The Price is Right was a well-known game show where contestants had to guess the price of an item (a lot harder in the pre-Amazon days). It was good fun, but there were few economists on the show, as they are more worried about prices throughout the economy. The RBA has deemed 2-3% the right pace of price growth, other countries a little lower (around 2%).
The most recent data suggests that inflation in Australia in the March quarter had nudged back into the 2-3% target band. Sure, some of that was driven by movements in a few volatile items. But if you look through that volatility most of the various “underlying” measures told a similar story of a (modest) pickup in prices.
But the decent rise in prices also shows that (at least up to mid-March) the Australian economy was in reasonable shape, and widespread discounting (outside some tourism-related areas) was not necessary.

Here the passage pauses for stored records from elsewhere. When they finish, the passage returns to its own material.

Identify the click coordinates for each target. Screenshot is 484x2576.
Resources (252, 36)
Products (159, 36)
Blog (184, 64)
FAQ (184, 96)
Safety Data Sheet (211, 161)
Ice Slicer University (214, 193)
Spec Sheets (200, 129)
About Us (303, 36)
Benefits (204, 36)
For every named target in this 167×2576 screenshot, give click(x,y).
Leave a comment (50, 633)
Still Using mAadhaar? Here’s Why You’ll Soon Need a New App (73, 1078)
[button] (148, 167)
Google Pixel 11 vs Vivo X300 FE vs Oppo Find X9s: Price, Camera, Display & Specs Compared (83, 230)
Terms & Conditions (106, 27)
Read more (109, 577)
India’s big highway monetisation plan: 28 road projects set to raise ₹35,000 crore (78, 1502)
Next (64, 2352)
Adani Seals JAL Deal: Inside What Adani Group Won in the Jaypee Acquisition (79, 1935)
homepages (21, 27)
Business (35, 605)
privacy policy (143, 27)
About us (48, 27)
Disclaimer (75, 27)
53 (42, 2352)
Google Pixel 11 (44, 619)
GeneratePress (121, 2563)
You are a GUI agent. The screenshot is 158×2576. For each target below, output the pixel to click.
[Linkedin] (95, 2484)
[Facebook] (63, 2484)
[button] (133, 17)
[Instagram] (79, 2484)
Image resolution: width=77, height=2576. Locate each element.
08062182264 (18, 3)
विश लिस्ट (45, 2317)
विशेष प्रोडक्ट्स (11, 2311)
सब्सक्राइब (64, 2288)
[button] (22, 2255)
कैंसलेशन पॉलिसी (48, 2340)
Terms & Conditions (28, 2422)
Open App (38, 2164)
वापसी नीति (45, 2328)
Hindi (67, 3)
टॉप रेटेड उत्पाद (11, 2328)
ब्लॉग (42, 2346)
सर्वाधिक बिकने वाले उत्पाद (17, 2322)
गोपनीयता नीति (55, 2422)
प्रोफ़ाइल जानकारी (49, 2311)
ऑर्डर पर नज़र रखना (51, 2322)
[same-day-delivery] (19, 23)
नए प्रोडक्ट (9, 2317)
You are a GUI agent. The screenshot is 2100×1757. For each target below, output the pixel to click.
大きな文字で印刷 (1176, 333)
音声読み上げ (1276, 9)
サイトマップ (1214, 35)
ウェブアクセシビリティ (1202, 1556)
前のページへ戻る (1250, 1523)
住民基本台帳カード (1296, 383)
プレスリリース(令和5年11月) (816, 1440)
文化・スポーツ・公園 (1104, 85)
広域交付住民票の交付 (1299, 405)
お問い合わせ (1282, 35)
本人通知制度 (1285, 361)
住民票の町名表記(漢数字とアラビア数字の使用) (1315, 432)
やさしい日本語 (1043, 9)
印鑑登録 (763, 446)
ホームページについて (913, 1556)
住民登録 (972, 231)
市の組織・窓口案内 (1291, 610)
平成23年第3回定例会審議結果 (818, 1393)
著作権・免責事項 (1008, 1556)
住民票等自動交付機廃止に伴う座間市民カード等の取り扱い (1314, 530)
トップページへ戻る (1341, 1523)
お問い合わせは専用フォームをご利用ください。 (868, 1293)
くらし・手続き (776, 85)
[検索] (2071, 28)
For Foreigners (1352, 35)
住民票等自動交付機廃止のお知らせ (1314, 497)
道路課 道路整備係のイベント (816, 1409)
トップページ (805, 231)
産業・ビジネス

And well before COVID, the trend was for a falling proportion of goods and services to be rising by less than 2% per year and a growing proportion by more than 3%.
Typically the March quarter CPI number would have led to discussions about the need to raise interest rates. But now the economy will suffer a significant hit in the second quarter that is widely expected to lead to lower prices.
Significant prices over the year to March 2020
Largest annual % falls over year to March 2020
Computer equipment -5.4%
Largest annual % rises over year to March 2020
Other meat 9.2%
Credit and monetary growth
One of the under-appreciated pieces of data is the monthly credit and monetary aggregate numbers. They tell the story of both the amount of borrowing in the economy and the flow of money. They are worth keeping an eye on.
In March there was a significant rise in credit. There was an increase in mortgage borrowing by both owner-occupiers and investors. But the biggest jump in credit was lending to firms. Businesses increased their borrowing to improve their liquidity position as concerns about the impact of COVID rose. Money also was likely shifted into transactions accounts, as households and firms wanted to make sure cash was readily available.
As with many economic variables, the outlook for credit growth over the next few months is uncertain. The aim of the Government guarantee programs is to increase lending (particularly to SME’s) in coming months. But for those firms still with some cash flow, increased risk aversion will see reduced lending and possibly quicker repayments. And the slowing of the housing market will certainly lead to less mortgage lending in the coming months.
The price is not yet right for the Australian economy. But at least now a few things are going right. And this means we can look forward to future episodes with at least some confidence.